Pay raises for educators
pushes up budget plan

By Mike Yuen


The state will be spending more money under the budget passed by the House Finance Committee.

The reason: primarily to fund collective-bargaining pay increases for university professors and public schoolteachers.

The House is to vote on the budget Thursday.

House Finance Chairman Dwight Takamine (D, Hilo) said details will be provided today as to how much more would be spent in the upcoming fiscal biennium, which begins July 1.

1999 Hawaii State Legislature But Rep. Galen Fox (R, Waikiki), an economist who sits on House Finance, estimates that the proposed budget would mean spending at least 7 percent, or roughly $210 million, more in each of the next two years than what is being spent this year.

Fox and his GOP colleagues on the Finance Committee said the Democratic majority still hasn't done enough to slash the size of government, although both sides agree that attrition is preferable to layoffs.

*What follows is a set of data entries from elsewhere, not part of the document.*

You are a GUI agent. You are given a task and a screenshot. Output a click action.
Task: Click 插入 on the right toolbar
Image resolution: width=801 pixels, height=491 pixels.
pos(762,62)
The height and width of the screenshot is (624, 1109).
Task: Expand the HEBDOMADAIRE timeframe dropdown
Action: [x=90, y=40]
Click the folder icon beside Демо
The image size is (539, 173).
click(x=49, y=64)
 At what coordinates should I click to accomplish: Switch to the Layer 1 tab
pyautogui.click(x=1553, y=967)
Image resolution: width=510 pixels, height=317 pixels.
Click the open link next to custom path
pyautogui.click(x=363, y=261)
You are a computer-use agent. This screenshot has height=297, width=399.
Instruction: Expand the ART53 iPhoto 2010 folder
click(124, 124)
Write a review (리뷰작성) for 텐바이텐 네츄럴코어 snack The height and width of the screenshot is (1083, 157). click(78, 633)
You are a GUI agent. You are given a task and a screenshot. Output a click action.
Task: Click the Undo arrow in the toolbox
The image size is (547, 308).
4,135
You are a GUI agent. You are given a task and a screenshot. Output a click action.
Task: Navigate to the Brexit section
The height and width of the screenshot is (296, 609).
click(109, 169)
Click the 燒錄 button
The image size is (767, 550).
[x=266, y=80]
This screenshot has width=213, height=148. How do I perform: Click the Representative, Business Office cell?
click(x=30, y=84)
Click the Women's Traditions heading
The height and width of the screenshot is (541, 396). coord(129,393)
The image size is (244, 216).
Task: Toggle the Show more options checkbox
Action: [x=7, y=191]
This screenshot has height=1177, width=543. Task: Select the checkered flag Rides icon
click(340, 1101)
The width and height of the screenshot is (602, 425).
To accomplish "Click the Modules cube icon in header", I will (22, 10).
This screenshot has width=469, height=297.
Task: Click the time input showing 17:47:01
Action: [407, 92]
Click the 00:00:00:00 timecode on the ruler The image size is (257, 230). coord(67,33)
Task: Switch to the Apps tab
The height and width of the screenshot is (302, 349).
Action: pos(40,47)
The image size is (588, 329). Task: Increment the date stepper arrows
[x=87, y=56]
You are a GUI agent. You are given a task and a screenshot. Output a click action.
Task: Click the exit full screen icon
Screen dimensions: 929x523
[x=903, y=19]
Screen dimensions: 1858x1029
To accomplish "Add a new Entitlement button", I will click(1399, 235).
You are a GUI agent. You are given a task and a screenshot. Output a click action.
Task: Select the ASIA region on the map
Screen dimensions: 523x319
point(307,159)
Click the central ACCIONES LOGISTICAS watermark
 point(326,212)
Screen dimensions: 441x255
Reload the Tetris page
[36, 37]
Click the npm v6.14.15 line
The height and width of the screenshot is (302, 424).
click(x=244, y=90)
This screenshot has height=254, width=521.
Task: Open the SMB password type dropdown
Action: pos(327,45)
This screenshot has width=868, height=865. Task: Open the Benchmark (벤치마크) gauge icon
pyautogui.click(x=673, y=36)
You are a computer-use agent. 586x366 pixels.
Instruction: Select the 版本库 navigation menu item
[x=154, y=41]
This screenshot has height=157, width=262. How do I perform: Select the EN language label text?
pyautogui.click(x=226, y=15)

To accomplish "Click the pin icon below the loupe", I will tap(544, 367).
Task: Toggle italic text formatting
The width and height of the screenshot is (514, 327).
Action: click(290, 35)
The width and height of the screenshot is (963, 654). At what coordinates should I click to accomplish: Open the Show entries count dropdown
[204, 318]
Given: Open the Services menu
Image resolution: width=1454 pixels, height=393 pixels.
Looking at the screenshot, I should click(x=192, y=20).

"There are so many big bills still out there for tax breaks for job creation," said House Minority Leader Barbara Marumoto of Waialae Iki. "I don't think we really have cut enough to offer those tax breaks that we need."

Rep. Colleen Meyer (R, Kahaluu) added: "We're just unwilling to reduce the number of state workers."

Still to be factored into the budget equation are more than $225 million in negotiated retroactive pay raises pending for unionized state workers represented by the Hawaii Government Employees Association and the United Public Workers.

Marumoto, Fox and Meyer gave their OK -- but with strong reservations -- yesterday when the committee approved a $12 billion operating budget for the next two fiscal years.

Disagreeing with the GOP's assessment, Takamine said, "I think that when we look at the austere times that we're in, that this is a fiscally responsible budget. I think government, like any family, has to learn to live within its means."

The House budget cuts Gov. Ben Cayetano's general-fund budget request by 1.6 percent, or nearly $51 million, in fiscal 1999-2000 and 2.0 percent, or more than $65 million, in fiscal 2000-01.

But while there are overall cuts to Cayetano's request, there were adjustments to benefit education -- specifically an increase of $1.5 billion over the fiscal biennium for the Department of Education and $6 million for the University of Hawaii.

Rural health care also got budget "add-ons," Takamine said.

There will be "real" increases -- not just pay raises for instructors -- to bolster lower and higher education, he added.

They include, at the recommendation of the Board of Education, $3 million in each year of the fiscal biennium to establish performance-based standards and $10 million to reduce the student-teacher ratio, Takamine said.

"When you talk about accountability in education, this will provide the tools, the mechanism, to actually measure and evaluate student progress," Takamine added. The House budget also cuts Cayetano's proposal of $300 million in public works spending in each of the next two years to $200 million annually.

If that reduction isn't maintained, by the year 2003 one out of every $6 in the general fund would be used for paying off the debt service, Takamine said.

"What we would be doing would be locking future Legislatures into a situation where to provide for all of the remaining needs, there would be very little discretionary funding," Takamine said.